There are many who say that it was a big waste of time and money; a common complaint among terrestrial- and ocean-based scientists who feel they got shortchanged with so many resources being diverted into the heavens. And in many ways they would be right, no argument here.

But going to the moon had the advantage of being a singular goal or achievement that could capture the attention of the general public. As a kid I watched Sea Hunt and the Aquanauts and I also had just about every space model kit ever made. All these avenues of exploration fired our sense of wonder and imagination, but going to the moon had the advantage of a greater sense of focus.

Of course, what propelled it was a political issue - beating the Russians, proving democracy's superiority over communism, and establishing the United States' preeminence in space as a political and military warning to all others. That's what brought in the bucks for Buck Rogers. And there were spin-offs to justify the cost with tremendous advances in aerospace and technology industries that produced everything from better cookware to velcro to freeze-dried ice cream (okay, so they weren't all successes).

But there once was an explorer's ultimate dream, and politics moved it forward, and science expanded its knowledge because of it, and business and the public benefited in many obvious and subtle ways.
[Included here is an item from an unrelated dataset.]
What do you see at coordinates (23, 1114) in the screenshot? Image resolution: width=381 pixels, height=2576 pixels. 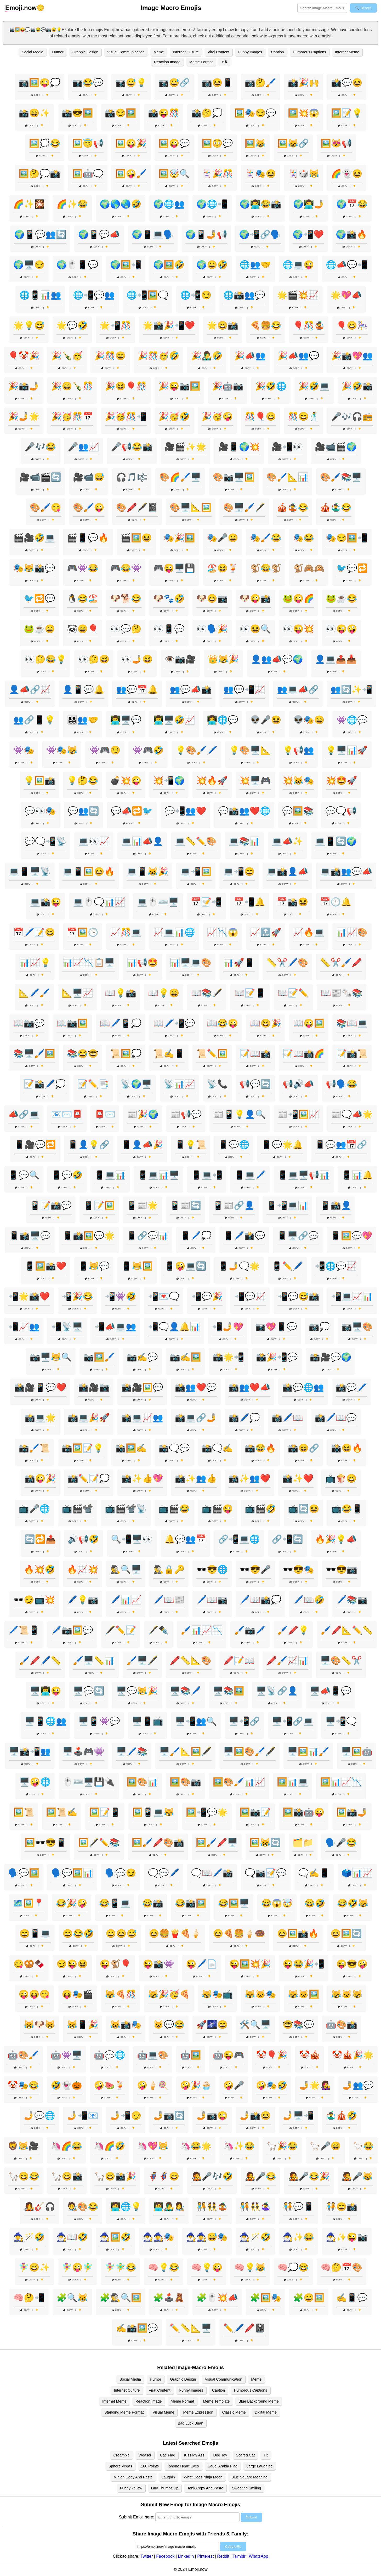 I see `📣🔗💻` at bounding box center [23, 1114].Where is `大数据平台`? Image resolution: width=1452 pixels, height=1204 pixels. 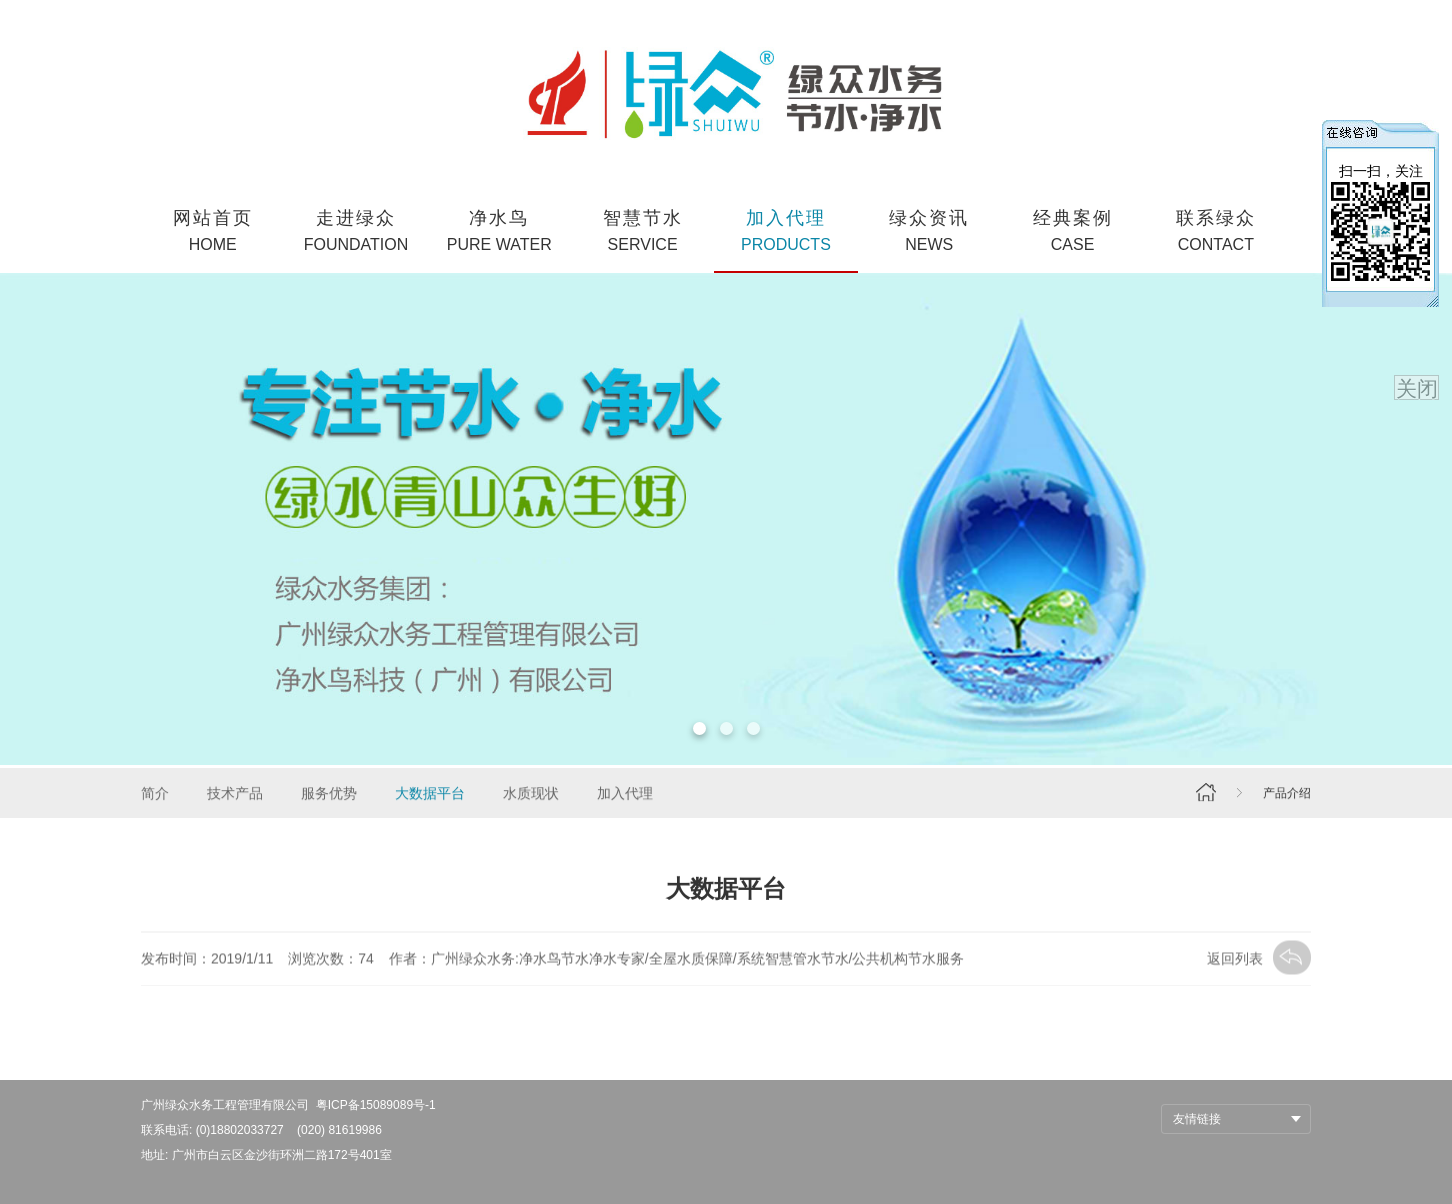
大数据平台 is located at coordinates (430, 795).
And then it was over.

So, today commemorates both, one of man's greatest achievements and the start of a downward slide, lost in the wilderness. What can get us back on a new track? What can wrench us away from our self-absorbed, self-centered interests - some of which have been aided by the very technology that the space race generated - and get us on a path towards the next technological milestone? What one thing could test the boundaries of science and technology, motivates us all to move forward as every great culture in the past has, and provide worldwide benefits for generations to come?

Simple: no more fossil fuels.

In essence, we reached the moon on the shoulders of an industrialized society based on a centuries-long dependence on fossil fuels. And the planet and every living thing on it is now paying a very dear price for it. So, what could be a better goal for all of us to set our sights on? Not a "someday" or a "we hope to" but a "let's get it done!" Who will show the leadership to make the declaration and pick a date? Who will have the courage to recognize the cost but be able to show the short-term and long-term benefits? Benefits to industrialized nations, third world nations, the rich and the poor. Alternative energy, cleaner air, less CO2, reduced ocean acidification, less greenhouse effect. Why not?

When President Kennedy made his declaration that we would reach the moon within one decade, there were plenty who grumbled as to why not. They were wrong. Mankind can save its pioneering spirit from extinction and in the process do the same for the planet.

At least on this 40th commemoration, that's what occurred to me.